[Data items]
%%

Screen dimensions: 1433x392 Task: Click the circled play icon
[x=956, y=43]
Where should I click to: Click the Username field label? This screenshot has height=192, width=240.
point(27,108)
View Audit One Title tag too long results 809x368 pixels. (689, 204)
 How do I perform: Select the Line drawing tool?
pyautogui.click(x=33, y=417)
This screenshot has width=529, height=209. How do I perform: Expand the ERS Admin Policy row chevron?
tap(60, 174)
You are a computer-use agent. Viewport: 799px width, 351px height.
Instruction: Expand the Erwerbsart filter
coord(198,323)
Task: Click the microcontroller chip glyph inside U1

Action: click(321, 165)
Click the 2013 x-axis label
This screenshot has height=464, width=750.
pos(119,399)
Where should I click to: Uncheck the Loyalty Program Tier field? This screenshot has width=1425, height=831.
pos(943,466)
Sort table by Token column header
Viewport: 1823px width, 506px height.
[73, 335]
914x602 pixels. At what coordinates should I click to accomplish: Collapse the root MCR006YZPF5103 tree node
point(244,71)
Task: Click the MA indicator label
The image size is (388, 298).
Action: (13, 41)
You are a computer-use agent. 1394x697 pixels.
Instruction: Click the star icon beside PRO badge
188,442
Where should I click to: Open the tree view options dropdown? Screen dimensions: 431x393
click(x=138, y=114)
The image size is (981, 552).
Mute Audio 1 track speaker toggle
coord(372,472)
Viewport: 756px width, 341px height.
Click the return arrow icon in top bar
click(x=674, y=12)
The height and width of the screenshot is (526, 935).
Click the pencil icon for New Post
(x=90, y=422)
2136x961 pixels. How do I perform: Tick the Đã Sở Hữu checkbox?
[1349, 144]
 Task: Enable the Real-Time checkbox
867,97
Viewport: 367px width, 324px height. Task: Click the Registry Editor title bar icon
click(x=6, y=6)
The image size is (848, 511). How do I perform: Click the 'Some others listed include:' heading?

%%

### Work request
Lines that contain "agent" are the result; find them in the entries above and copy each one.

### Result for this exercise
You are a computer-use agent. Viewport: 799px width, 351px height.
You are a computer-use agent. 1394x697 pixels.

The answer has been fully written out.